• [Document section]:
A Fast and Stable Approach to Restore Warped Document

Report 18 Downloads 77 Views
A Fast and Stable Approach for Restoration of Warped Document Images Kok Beng Chua, Li Zhang, Yu Zhang and Chew Lim Tan School of Computing, National University of Singapore 3 Science Drive 2, Singapore 117543 {chuakokb, zhangli ,zhangyu, tancl}@comp.nus.edu.sg Abstract We present a framework for acquiring and restoring images of warped documents to their original planar shapes. Image capturing of warped documents often results in warped images. Most digital restoration approaches make use of 2D image processing methods which are dependent on the content of the images. Some recent work attempts to remove this constraint by working directly on the 3D shape of the warped documents. In our framework, we will improve on this recent approach to make it more efficient and stable. First we capture the warped surface representation through a set of active lighting from a laser range scanner onto the document surface. This gives us an accurate 3D representation of the document shape. Next by using a stick constraint and a stable numerical integrator, we can digitally flatten the 3D model to a planar shape. This simple approach avoids potential instability problem and is fast. Restoration results for a few types of warped documents are demonstrated and a significant improvement over the original images can be observed.

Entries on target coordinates
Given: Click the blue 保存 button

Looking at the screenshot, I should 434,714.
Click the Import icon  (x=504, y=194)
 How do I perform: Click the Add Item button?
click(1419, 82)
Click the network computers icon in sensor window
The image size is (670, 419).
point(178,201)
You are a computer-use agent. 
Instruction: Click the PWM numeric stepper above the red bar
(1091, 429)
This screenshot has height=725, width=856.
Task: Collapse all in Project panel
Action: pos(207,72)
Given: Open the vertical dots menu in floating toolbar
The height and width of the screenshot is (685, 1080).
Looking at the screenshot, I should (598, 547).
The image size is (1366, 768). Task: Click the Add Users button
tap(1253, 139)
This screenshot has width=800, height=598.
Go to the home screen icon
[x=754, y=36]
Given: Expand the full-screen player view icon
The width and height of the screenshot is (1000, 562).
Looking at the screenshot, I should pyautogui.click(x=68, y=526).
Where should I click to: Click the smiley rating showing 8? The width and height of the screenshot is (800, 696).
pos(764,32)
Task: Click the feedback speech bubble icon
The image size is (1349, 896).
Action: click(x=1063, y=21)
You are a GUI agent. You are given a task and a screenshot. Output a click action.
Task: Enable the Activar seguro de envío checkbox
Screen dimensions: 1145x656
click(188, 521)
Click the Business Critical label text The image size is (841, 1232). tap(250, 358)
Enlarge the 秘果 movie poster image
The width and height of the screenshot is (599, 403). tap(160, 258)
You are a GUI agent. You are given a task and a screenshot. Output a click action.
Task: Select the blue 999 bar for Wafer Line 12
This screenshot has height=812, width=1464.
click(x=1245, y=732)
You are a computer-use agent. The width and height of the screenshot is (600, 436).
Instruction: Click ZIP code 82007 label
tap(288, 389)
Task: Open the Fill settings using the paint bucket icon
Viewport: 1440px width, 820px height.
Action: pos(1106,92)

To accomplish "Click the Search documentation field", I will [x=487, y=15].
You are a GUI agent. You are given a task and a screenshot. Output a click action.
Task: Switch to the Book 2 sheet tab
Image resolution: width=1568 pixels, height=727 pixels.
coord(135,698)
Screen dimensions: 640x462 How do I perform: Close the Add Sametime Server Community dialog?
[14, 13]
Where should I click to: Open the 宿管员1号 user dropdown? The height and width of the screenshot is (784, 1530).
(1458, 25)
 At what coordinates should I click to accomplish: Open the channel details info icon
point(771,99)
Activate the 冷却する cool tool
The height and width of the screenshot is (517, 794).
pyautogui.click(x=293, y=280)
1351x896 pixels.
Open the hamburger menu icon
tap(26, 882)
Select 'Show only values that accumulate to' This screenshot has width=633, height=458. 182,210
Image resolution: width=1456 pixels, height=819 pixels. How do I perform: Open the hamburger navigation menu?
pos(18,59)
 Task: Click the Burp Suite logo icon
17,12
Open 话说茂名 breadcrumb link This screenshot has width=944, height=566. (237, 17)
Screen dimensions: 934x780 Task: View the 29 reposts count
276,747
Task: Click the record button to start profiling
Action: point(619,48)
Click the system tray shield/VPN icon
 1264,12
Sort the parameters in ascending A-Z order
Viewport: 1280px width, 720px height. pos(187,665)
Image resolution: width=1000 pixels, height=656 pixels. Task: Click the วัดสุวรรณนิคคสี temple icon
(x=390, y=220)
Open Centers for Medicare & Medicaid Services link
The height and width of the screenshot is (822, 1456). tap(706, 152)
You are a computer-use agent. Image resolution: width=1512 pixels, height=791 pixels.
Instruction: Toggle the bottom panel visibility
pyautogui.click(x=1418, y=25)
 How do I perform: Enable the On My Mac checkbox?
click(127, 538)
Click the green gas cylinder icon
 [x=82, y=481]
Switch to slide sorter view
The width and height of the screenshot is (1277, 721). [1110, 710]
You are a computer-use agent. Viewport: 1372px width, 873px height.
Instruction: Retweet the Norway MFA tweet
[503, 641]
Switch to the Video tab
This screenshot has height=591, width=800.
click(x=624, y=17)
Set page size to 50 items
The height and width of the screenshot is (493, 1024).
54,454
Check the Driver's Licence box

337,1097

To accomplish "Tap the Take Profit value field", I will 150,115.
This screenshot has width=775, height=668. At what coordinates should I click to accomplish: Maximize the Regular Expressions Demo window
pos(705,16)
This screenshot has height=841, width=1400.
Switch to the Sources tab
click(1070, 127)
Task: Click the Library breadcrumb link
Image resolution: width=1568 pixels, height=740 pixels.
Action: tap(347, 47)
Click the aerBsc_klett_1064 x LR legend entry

• [Problem details]:
According to the abstract on restoring warped document images, what device projects the active lighting used to capture the warped surface?

• [Output of the exercise]:
A laser range scanner.